Es ist dieser Stillstand, diese Leere, die mich so zu schaffen macht, verzweifeln lässt. Ich weiß nicht, woher ich kam, wohin ich gehen soll, wohin ich überhaupt gehen kann. Ich bin in keinem Loch, jedenfalls nicht in einem offensichtlichen. Aber ich bin ausgeleert. Ich hab den (Orientierungs)Sinn verloren und die Gleichgültigkeit angenommen, aufgehört zu leben und angefangen zu funktionieren. Ich selber bin mein schwarzes Loch, verzehr mich von innen, bis nichts als die Hülle bleibt.

Und ich weiß nicht einmal, warum überhaupt, denn andererseits bin ich so voll, so voller Fragen und Gedanken. Vielleicht zu voll? Ich hab das Gefühl, ich hab mein Profil, meine Identität vor lauter Kopfzerbrechen verloren. Ich will leben, aber ich hab Angst davor. Angst los- und zuzulassen, einfach geschehen zu lassen. Wie die anderen, die nicht denken sondern handeln, glücklich sind und einfach leben. Es sträubt sich etwas in mir, etwas, was nicht möchte, dass ich es auch tue. Es hat Angst davor, dass ich aufhöre zu denke, aufhöre, ich zu sein. Die Melancholie ist mein Zuhause, ein Lebensgefühl, welches mich nie loslassen wird. Aber ich merke, dass ich kaputt und leer bin und neue Pfade brauch. Nur hab ich Angst vor ihnen. Ich hab Angst vor Entscheidungen, weil ich nie weiß, ob ich dorthin zurückkehren kann, wo ich war, falls ich in die falsche Richtung gelaufen bin.

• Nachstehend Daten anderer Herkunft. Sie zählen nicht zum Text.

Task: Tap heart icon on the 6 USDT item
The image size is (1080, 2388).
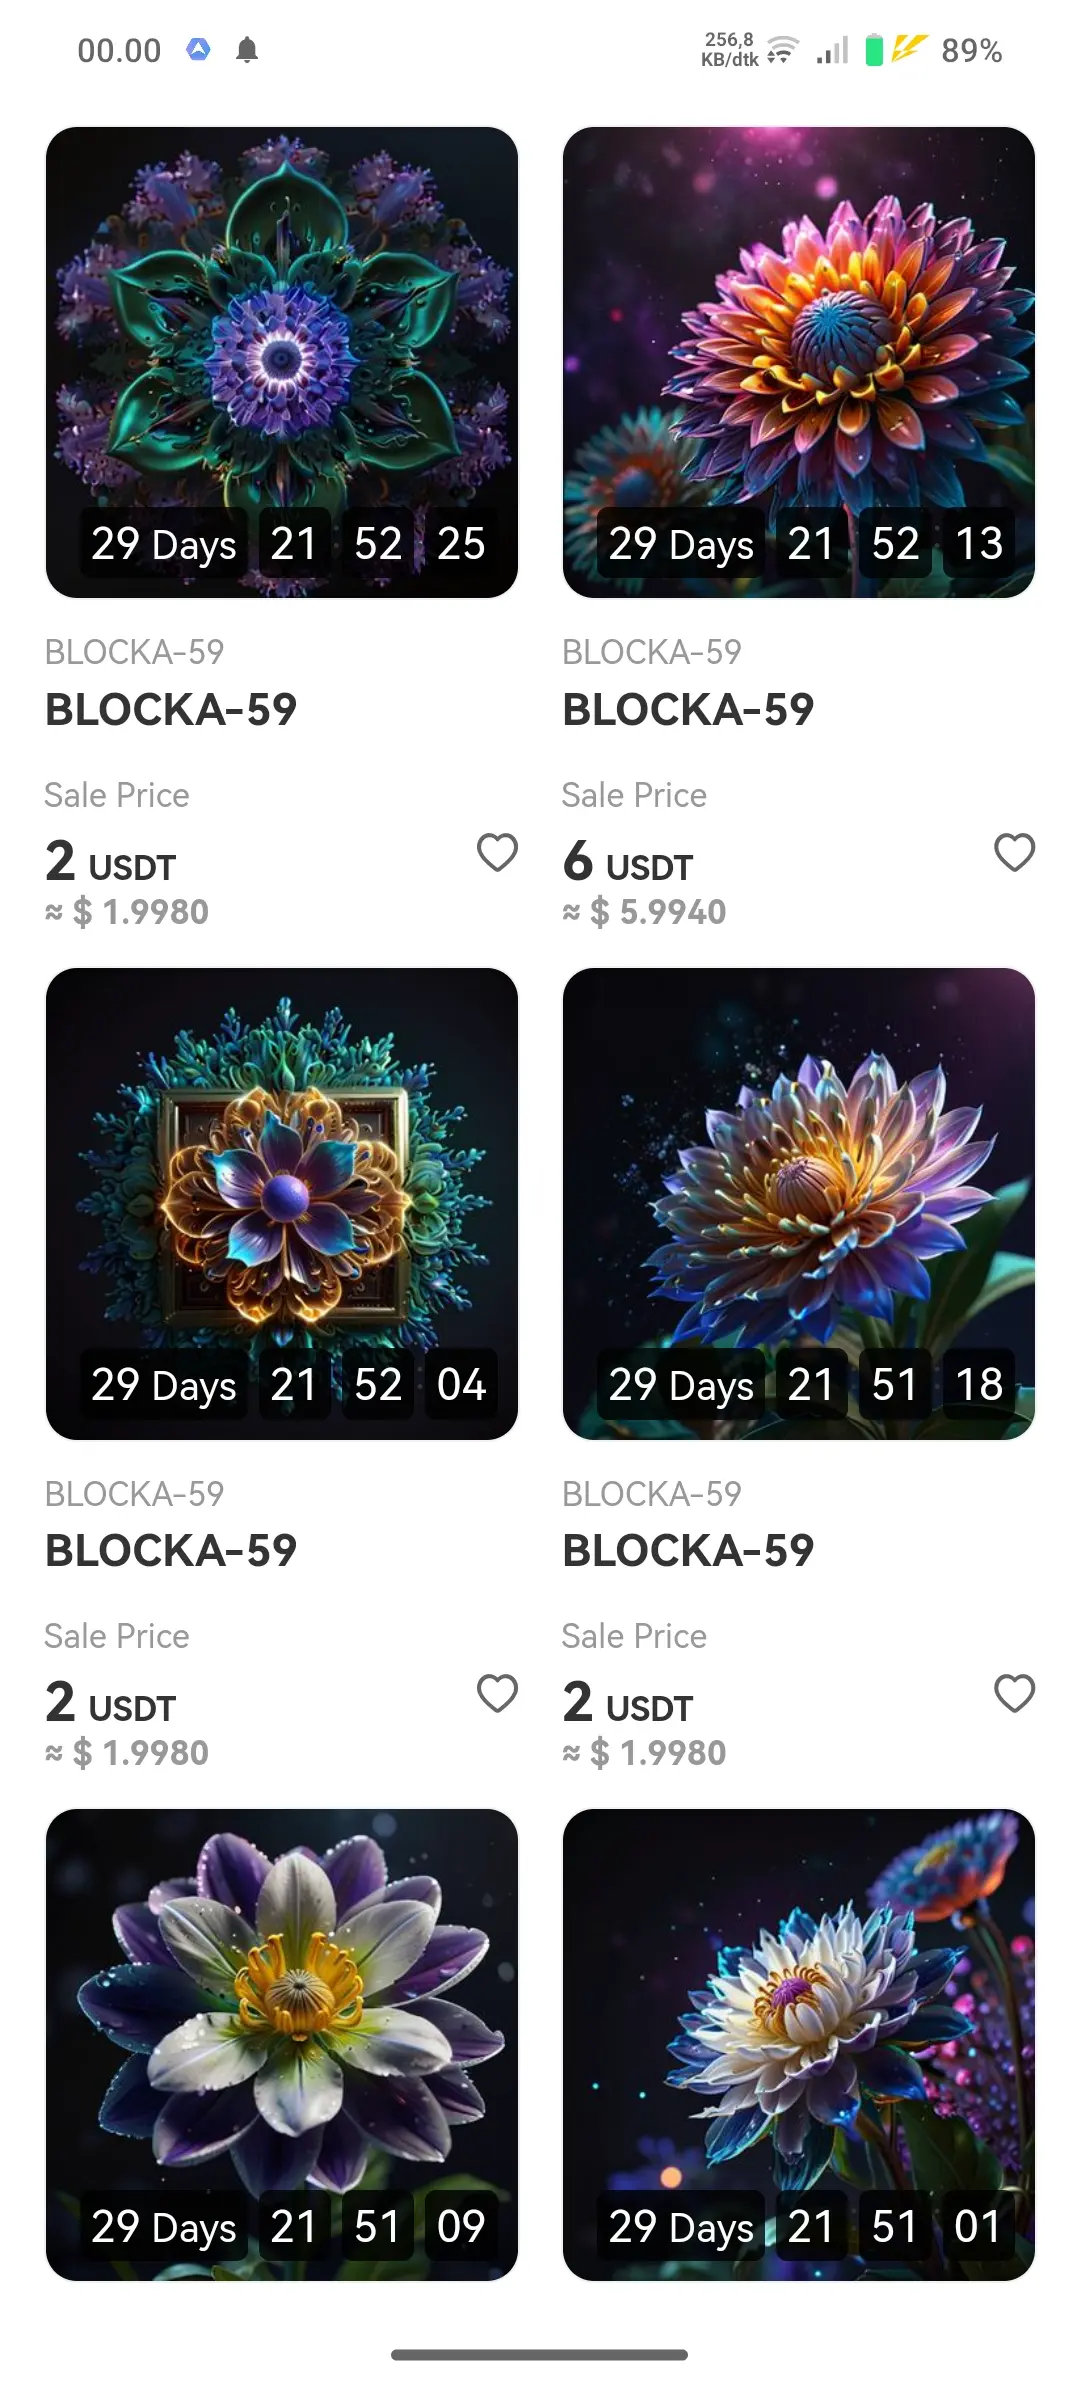Action: (x=1014, y=853)
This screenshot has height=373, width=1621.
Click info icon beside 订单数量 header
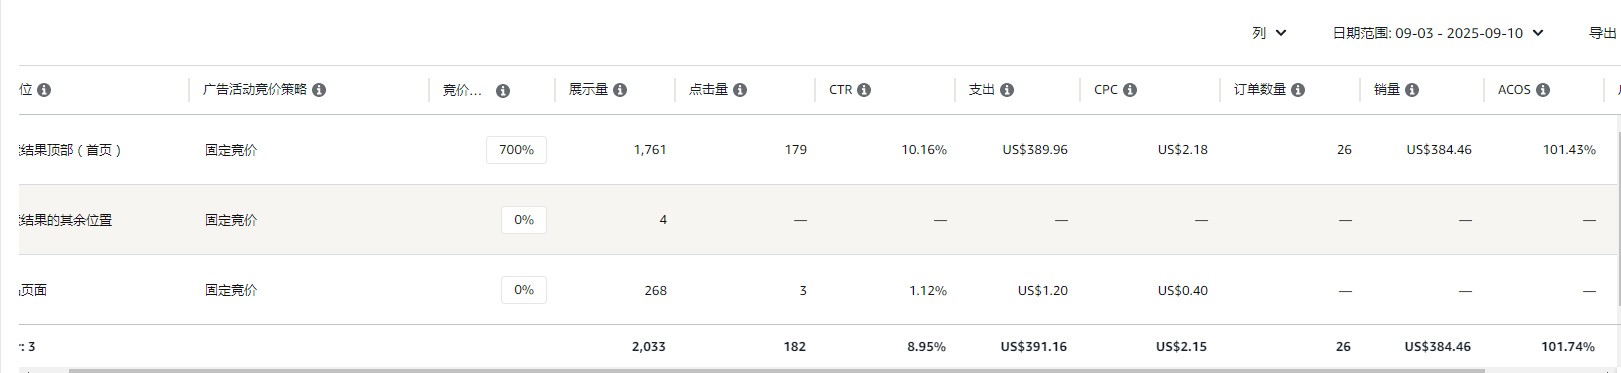1298,90

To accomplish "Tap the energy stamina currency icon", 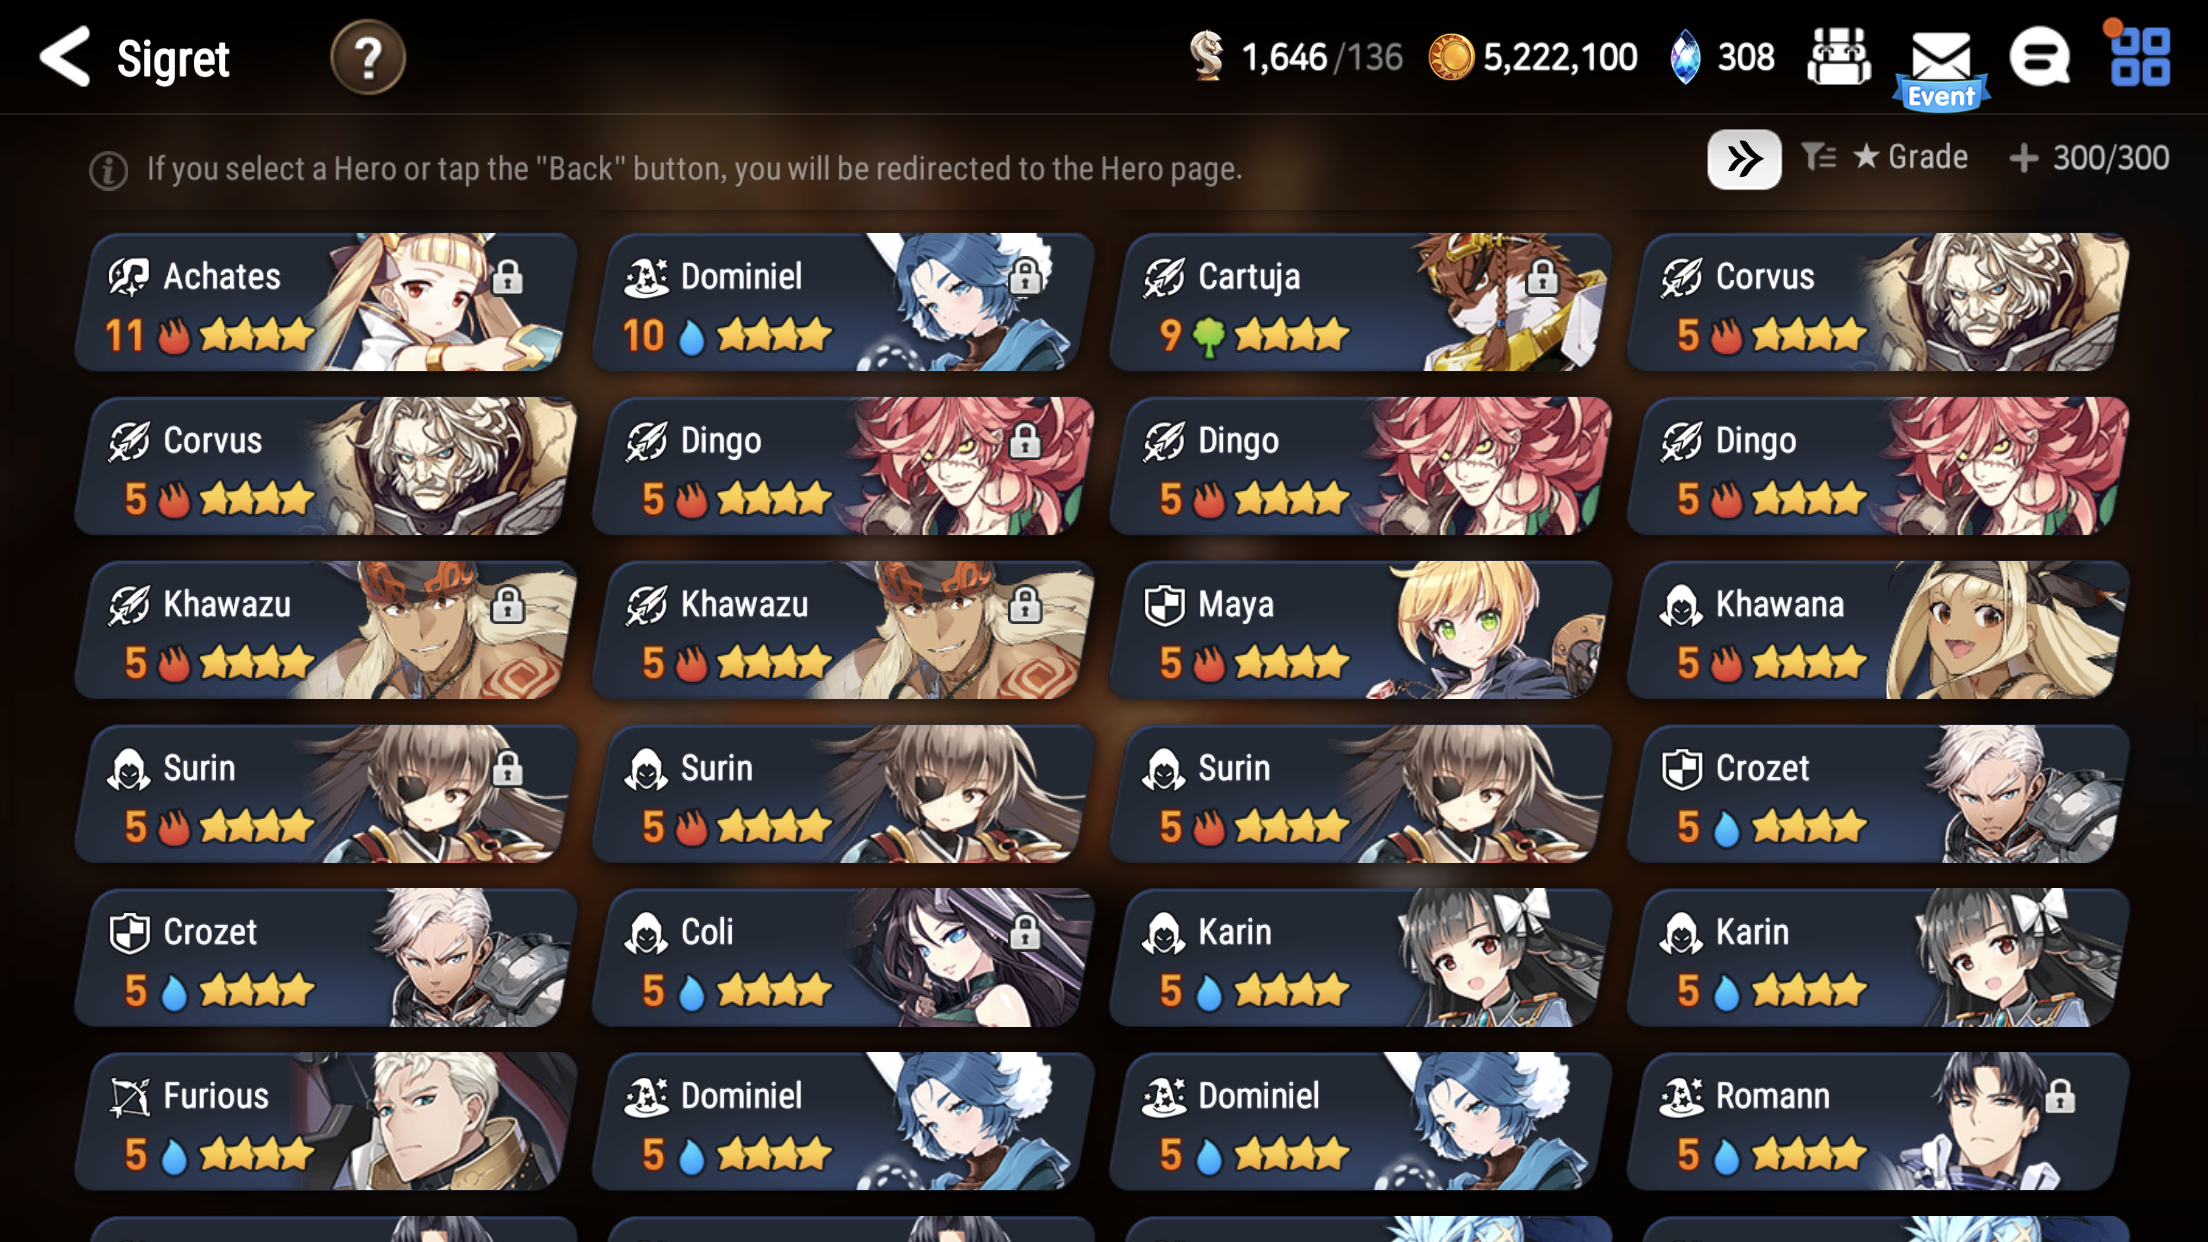I will click(x=1207, y=56).
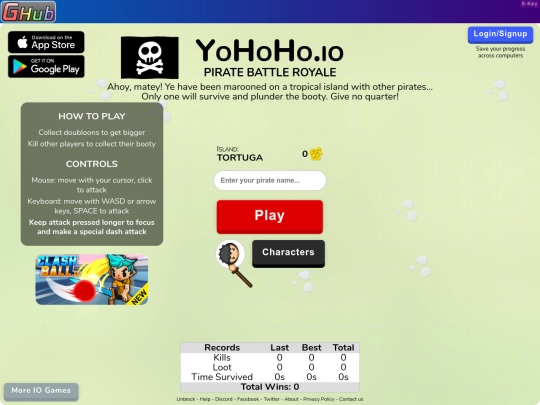540x405 pixels.
Task: Click the E-Key label in top bar
Action: click(529, 4)

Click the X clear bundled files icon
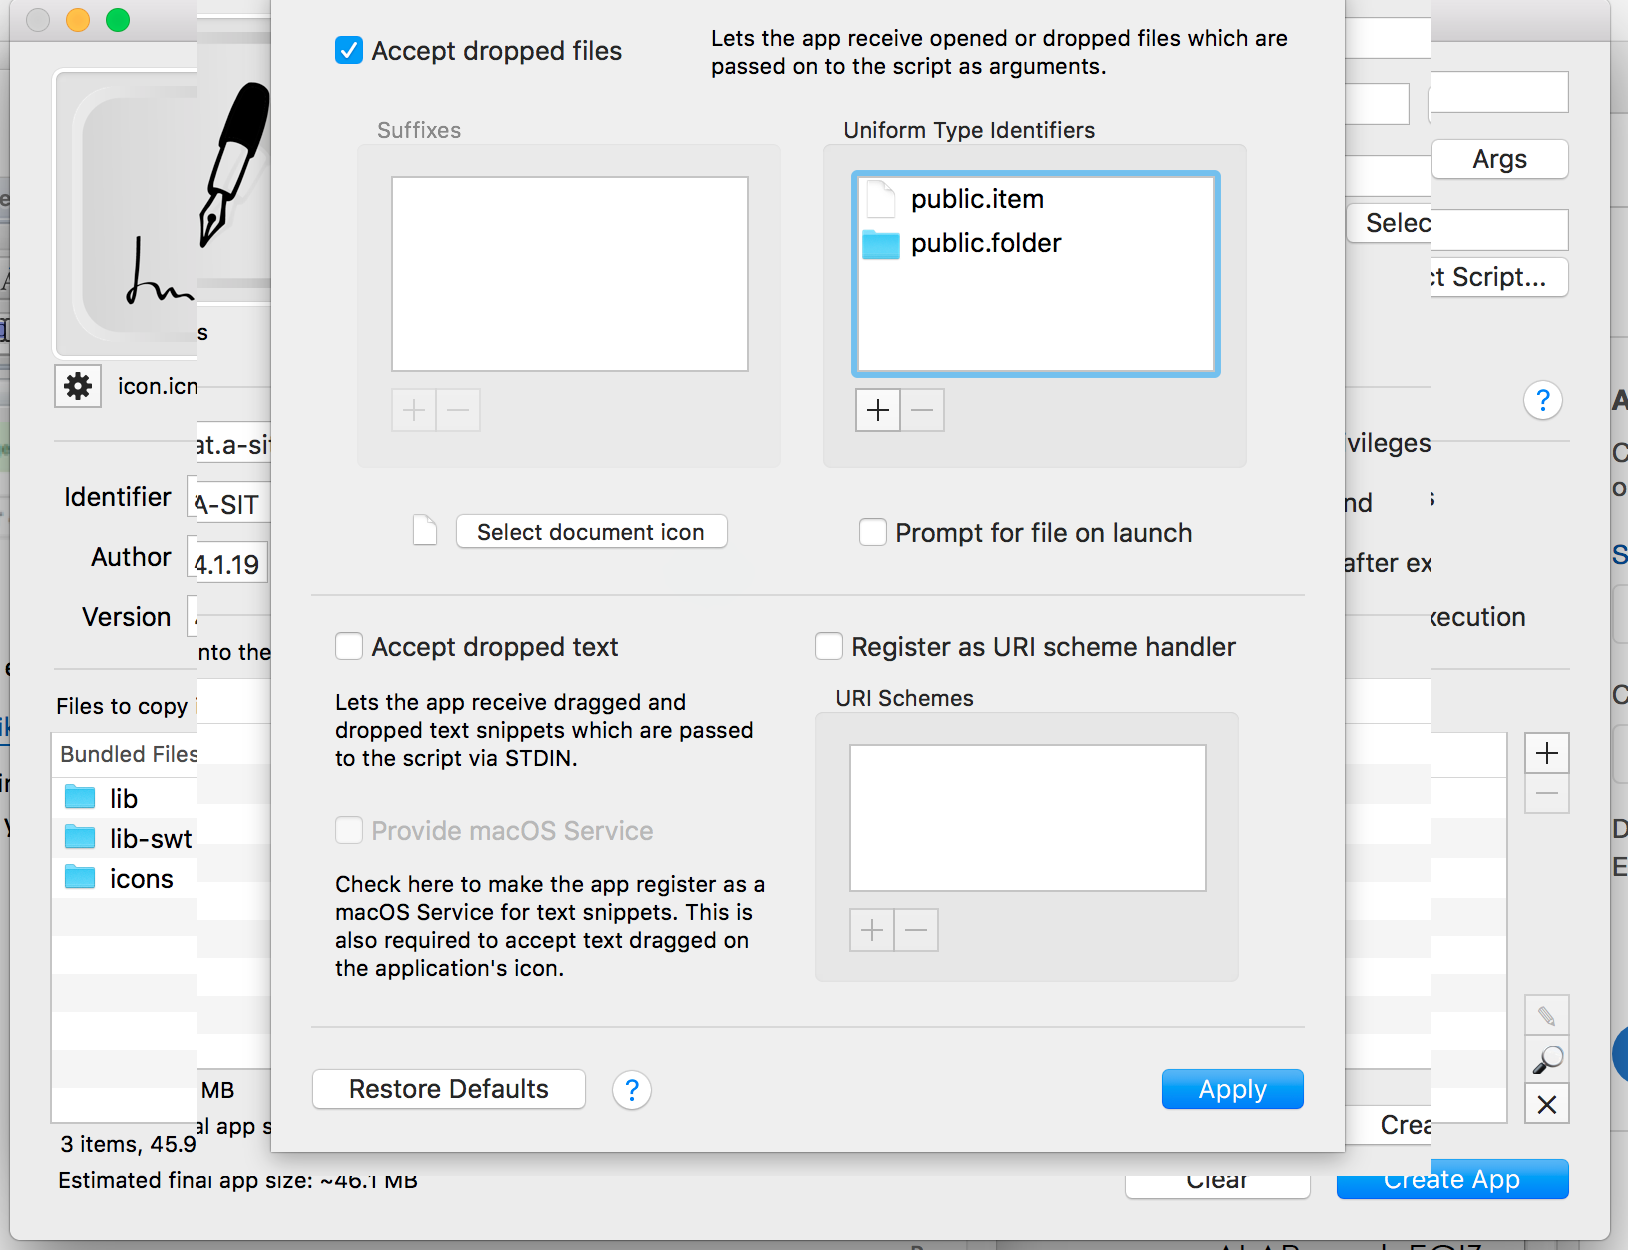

Ich bin ein einziger Widerspruch, fühl mich so überfüllt und doch so leer, möchte gleichzeitig nach Nord und nach Süd, hab so viele Fragen und doch ist mir alles egal. Und so lauf ich als Angsthase vor mir selbst davon, immer im Kreis mich drehend. Es ist, als sei ich in einem riesigem Kreisverkehr, und ich kreise ewig meine Runden. Jede Ausfahrt klingt toll, nur will ich nicht hinaus, ich hab Angst mich zu entscheiden, Angst die falsche Ausfahrt zu nehmen.

27.6.11 05:29


Durchatmen

War das vielleicht 'ne stressige Woche.

Irgendwie hat der Alltag die Eigenheit immer so viel wie nur möglich in so wenig Zeit wie nur möglich hineinzuquetschen. Und der Druck, den ich mir selber noch gebe, tut sein Übriges. Aber es gibt kaum ein schöneres Gefühl, als das, welches man hat, nachdem alles vorbei ist. Wenn man lange auf ein Konzert sich vorbereitet, Bammel hat zu verhauen, weil man's immer tut, und dann fertig ist...ist man so erleichtert, dass die Waage im Minusbereich ihre Runden dreht.

Gestern war der letzte Schultag des Jahrgangs unter mir. Seltsam, schon ein Jahr seit dem Abitur vergangen. Ist das Leben wirklich so kurz oder hab ich aus Versehen auf FF gedrückt?